La dernière remonte à 2009, année de violentes polémiques liées à l’Église, notamment provoquées par la levée de l’excommunication de quatre évêques lefebvristes, des propos du pape sur le préservatif lors de son voyage en Afrique, et l’excommunication, au Brésil, de médecins ayant mis fin à la grossesse d’une fillette violée par son beau-père.
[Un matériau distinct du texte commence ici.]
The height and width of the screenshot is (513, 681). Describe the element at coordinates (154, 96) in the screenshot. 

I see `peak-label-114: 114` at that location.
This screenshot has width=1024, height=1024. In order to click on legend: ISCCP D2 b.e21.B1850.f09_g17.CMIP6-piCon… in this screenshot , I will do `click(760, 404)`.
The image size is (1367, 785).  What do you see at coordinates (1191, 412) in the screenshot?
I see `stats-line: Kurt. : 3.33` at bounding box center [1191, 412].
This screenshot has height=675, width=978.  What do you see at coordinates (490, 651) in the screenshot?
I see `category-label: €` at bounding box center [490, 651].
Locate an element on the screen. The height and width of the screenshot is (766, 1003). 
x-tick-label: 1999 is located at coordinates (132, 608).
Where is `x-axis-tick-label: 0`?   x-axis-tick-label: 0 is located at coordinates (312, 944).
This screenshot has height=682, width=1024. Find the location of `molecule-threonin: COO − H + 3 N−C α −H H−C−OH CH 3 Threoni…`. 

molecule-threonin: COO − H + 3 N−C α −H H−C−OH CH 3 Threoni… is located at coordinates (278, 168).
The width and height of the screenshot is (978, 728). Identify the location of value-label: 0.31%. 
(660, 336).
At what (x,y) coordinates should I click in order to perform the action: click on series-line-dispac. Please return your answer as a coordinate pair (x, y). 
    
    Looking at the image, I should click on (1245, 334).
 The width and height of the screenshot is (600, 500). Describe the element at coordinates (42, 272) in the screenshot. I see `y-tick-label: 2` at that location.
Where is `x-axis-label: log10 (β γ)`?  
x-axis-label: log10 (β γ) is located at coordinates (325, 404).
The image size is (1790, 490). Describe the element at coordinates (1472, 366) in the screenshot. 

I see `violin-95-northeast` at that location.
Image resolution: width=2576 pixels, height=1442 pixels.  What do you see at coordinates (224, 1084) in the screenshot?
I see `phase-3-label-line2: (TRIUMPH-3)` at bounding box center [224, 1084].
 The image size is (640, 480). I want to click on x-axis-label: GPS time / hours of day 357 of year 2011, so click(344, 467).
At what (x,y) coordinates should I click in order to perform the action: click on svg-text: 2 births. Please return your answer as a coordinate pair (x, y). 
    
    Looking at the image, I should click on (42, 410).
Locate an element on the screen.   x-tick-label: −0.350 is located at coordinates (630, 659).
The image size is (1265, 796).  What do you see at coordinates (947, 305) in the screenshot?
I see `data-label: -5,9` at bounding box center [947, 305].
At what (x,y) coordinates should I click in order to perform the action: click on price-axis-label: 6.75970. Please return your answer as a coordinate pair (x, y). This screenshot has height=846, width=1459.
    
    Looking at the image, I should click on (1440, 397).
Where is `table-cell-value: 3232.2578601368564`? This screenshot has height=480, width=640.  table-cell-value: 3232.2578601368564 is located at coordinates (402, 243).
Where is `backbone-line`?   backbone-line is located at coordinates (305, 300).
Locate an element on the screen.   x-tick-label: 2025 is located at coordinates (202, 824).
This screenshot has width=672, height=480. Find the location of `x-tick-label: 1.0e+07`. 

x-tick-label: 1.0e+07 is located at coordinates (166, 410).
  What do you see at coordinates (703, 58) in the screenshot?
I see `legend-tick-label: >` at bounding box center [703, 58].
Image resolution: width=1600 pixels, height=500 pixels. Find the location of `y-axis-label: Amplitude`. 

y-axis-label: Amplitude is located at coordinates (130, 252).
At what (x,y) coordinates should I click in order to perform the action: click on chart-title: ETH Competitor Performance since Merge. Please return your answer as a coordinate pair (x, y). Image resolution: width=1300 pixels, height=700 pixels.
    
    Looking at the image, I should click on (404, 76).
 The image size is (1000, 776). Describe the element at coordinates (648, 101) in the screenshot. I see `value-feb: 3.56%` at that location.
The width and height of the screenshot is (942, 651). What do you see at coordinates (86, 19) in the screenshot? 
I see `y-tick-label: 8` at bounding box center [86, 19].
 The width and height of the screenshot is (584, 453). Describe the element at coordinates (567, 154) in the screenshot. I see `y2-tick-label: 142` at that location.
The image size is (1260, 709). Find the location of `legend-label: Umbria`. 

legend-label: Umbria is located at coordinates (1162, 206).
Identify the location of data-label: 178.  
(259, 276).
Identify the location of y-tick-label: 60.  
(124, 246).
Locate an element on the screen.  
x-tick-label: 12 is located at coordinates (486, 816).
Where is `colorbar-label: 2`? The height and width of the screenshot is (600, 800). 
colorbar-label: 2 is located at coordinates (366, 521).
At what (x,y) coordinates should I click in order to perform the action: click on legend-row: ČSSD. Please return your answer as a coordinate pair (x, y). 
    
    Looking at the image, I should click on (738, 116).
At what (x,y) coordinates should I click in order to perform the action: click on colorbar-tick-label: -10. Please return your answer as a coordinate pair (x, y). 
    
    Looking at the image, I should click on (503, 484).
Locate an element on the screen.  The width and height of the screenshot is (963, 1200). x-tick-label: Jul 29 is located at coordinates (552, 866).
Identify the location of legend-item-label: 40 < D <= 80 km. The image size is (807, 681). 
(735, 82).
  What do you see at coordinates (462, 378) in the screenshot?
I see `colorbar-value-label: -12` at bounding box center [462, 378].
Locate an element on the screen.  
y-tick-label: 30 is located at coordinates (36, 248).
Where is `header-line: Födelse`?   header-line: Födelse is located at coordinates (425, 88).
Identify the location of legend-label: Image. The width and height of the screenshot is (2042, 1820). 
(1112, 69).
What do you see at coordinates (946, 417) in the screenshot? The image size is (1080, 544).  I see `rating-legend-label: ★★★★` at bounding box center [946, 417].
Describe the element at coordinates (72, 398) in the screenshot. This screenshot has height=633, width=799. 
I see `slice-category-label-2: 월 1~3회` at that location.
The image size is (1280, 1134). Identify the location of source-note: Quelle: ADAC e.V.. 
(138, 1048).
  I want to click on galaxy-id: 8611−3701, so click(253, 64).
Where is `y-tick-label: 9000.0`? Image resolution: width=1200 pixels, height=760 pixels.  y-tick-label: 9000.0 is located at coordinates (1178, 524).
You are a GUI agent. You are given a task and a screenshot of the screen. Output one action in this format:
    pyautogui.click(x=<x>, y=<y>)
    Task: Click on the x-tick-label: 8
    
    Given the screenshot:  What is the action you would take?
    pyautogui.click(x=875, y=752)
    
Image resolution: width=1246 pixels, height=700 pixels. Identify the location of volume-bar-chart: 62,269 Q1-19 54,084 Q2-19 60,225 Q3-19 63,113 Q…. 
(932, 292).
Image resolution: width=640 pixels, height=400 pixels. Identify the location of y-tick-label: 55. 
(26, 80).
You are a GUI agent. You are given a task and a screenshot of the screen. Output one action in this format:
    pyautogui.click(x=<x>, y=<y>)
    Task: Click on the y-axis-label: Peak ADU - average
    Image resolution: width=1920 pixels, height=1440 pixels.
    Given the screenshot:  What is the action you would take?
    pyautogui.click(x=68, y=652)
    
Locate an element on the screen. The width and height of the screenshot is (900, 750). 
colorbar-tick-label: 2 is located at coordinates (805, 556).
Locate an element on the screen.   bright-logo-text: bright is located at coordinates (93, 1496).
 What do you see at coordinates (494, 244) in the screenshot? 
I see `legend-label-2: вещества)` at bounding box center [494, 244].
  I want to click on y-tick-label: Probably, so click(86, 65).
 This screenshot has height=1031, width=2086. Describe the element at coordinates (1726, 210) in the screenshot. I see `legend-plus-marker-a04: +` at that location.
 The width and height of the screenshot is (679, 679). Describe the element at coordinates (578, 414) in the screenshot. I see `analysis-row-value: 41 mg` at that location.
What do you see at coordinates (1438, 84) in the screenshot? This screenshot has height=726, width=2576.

« Des gens qui n’ont jamais fréquenté les églises »
« Il y a eu un pic il y a deux ans », confirme le P. Renaud de Kermadec, secrétaire particulier du cardinal Philippe Barbarin, archevêque de Lyon. Selon sa chancelière, Chantal Chaussard, « près d’une demande par semaine » parvient dans ce diocèse. Ici, les curés de paroisses ont pour consigne de renvoyer à l’évêché toutes les lettres qu’ils reçoivent.

« La plupart du temps, des formules types, glanées sur Internet. Dans ce cas, il s’agit très souvent de gens qui n’ont jamais vraiment fréquenté les églises », explique Chantal Chaussard. Le phénomène ne concerne pas que la France. En Belgique par exemple, dans certains diocèses flamands comme à Anvers, l’an dernier, à la suite des scandales d’abus sexuels sur mineurs, le nombre de demandes a été multiplié par quinze, passant de 139 à 2 136 !

À Rome, le Conseil pontifical pour les textes législatifs a publié, en 2006, une note spécialement consacrée aux demandes de débaptisation. « Un tel acte formel de défection n’a pas seulement un caractère juridique et administratif (sortir de l’Église au sens de l’état civil, avec les conséquences civiles qui s’ensuivent) mais il se configure comme une vraie séparation vis-à-vis des éléments constitutifs de la vie de l’Église : il suppose donc un acte d’apostasie, d’hérésie ou de schisme », peut-on lire dans ce texte en sept points.

Une forme d’échec
Selon les instructions émises par le comité canonique de la Conférence des évêques de France, chaque demandeur reçoit ainsi une réponse l’informant qu’une mention sera apposée en marge de son nom qui figure dans les registres. « Mais quand on sent qu’ils ont une attache dans leur paroisse, on alerte les curés », dit la chancelière du diocèse de Lyon.

« Lorsque les demandes sont plus personnelles, il arrive à l’évêque de répondre à une lettre en particulier, ce qui n’a rien à voir avec le simple enregistrement administratif que l’on envoie à la plupart des demandeurs », glisse-t-on dans un diocèse français. « Pour l’institution, ce geste signe toujours une forme d’échec même s’il relève d’un acte libre », estime un évêque.